Quant au lynchage anti-médias  et, de façon presque plus grave, anti-justice, de certains candidats, il serait bien trop long d’en dresser un inventaire exhaustif. De Jean-Luc Mélenchon à Marine Le Pen, les candidats n’ont pas lésiné sur les critiques – ce qui est acceptable et sain dans une démocratie – et les attaques – ce qui l’est moins – envers les médias. François Fillon, lui, a parfois préféré sécher des interviews à défaut de choisir les thèmes sur lesquels il serait interrogé.

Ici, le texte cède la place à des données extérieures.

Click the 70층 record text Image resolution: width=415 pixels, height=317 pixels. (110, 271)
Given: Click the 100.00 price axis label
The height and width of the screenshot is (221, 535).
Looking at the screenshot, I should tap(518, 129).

Tous ces éléments ont abouti à une campagne déplorable, une campagne menée majoritairement dans la division plutôt que le rassemblement. Et c’est peut-être cela qui est le plus lamentable. Dans un pays meurtri par les attaques terroristes, où les inégalités sont bien présentes, où le nombre de chômeurs et de personnes vivant sous le seuil de pauvreté est loin d’être négligeable, il est dommage de voir une majorité de candidats surfant sur les divisions au lien de chercher un rassemblement tourné vers l’avenir. Trop souvent, les discours ont opposé la France à l’Europe, le Français de souche à l’immigré, l’ouvrier au patron, le « peuple » dont la définition fluctue énormément à une oligarchie politico-judiciaro-médiatico-financière aux contours tout aussi flous. Sur des sujets aussi importants que la laïcité, la relance de l’économie, la situation en Syrie, les raisonnements binaires, manichéens, ont pris le pas sur des réflexions plus nuancées. C’est alors sans surprise que les taux d’abstention et d’indécision ont été aussi élevés dans les sondages qui ont rythmé ces derniers mois.

Espérons que les deux qualifiés pour le second tour nous offriront un spectacle plus digne dans les deux semaines à venir.